> What this task involves
Please return the listing exactly, line for line.
== Segment start ==
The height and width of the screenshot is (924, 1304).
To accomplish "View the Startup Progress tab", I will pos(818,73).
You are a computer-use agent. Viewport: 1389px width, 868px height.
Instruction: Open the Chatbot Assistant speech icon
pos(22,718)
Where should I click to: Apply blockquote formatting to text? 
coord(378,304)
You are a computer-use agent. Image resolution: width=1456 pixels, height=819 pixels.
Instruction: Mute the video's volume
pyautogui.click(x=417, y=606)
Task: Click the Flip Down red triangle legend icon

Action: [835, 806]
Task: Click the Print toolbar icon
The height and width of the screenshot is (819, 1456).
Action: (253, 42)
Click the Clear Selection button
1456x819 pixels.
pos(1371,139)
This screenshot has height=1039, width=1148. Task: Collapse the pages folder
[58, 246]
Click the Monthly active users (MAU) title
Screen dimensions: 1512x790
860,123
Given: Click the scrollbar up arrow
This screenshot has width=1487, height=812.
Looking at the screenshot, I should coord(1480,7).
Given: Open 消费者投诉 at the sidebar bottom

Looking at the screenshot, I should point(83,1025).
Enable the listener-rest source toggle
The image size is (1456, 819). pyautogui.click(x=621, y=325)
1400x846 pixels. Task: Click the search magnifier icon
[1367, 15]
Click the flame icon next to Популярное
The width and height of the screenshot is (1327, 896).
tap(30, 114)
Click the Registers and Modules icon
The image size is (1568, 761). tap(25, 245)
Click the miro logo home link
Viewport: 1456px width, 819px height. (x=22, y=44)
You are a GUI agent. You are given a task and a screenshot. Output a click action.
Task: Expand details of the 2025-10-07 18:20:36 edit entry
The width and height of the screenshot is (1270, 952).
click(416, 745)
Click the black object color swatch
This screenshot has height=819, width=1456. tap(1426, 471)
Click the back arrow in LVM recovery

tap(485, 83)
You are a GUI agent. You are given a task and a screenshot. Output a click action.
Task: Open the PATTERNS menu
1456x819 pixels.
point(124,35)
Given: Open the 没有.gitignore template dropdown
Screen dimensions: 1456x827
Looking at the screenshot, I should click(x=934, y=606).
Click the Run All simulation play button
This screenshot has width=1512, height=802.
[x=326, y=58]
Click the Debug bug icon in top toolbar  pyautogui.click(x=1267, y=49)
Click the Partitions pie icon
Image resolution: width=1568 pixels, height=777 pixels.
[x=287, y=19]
== Segment end ==
> Output for this task
The height and width of the screenshot is (924, 1304).
To accomplish "View the Startup Progress tab", I will pos(818,73).
You are a computer-use agent. Viewport: 1389px width, 868px height.
Instruction: Open the Chatbot Assistant speech icon
pos(22,718)
Where should I click to: Apply blockquote formatting to text? 
coord(378,304)
You are a computer-use agent. Image resolution: width=1456 pixels, height=819 pixels.
Instruction: Mute the video's volume
pyautogui.click(x=417, y=606)
Task: Click the Flip Down red triangle legend icon

Action: [835, 806]
Task: Click the Print toolbar icon
The height and width of the screenshot is (819, 1456).
Action: (253, 42)
Click the Clear Selection button
1456x819 pixels.
pos(1371,139)
This screenshot has height=1039, width=1148. Task: Collapse the pages folder
[58, 246]
Click the Monthly active users (MAU) title
Screen dimensions: 1512x790
860,123
Given: Click the scrollbar up arrow
This screenshot has width=1487, height=812.
Looking at the screenshot, I should coord(1480,7).
Given: Open 消费者投诉 at the sidebar bottom

Looking at the screenshot, I should point(83,1025).
Enable the listener-rest source toggle
The image size is (1456, 819). pyautogui.click(x=621, y=325)
1400x846 pixels. Task: Click the search magnifier icon
[1367, 15]
Click the flame icon next to Популярное
The width and height of the screenshot is (1327, 896).
tap(30, 114)
Click the Registers and Modules icon
The image size is (1568, 761). tap(25, 245)
Click the miro logo home link
Viewport: 1456px width, 819px height. (x=22, y=44)
You are a GUI agent. You are given a task and a screenshot. Output a click action.
Task: Expand details of the 2025-10-07 18:20:36 edit entry
The width and height of the screenshot is (1270, 952).
click(416, 745)
Click the black object color swatch
This screenshot has height=819, width=1456. tap(1426, 471)
Click the back arrow in LVM recovery

tap(485, 83)
You are a GUI agent. You are given a task and a screenshot. Output a click action.
Task: Open the PATTERNS menu
1456x819 pixels.
point(124,35)
Given: Open the 没有.gitignore template dropdown
Screen dimensions: 1456x827
Looking at the screenshot, I should click(x=934, y=606).
Click the Run All simulation play button
This screenshot has width=1512, height=802.
[x=326, y=58]
Click the Debug bug icon in top toolbar  pyautogui.click(x=1267, y=49)
Click the Partitions pie icon
Image resolution: width=1568 pixels, height=777 pixels.
[x=287, y=19]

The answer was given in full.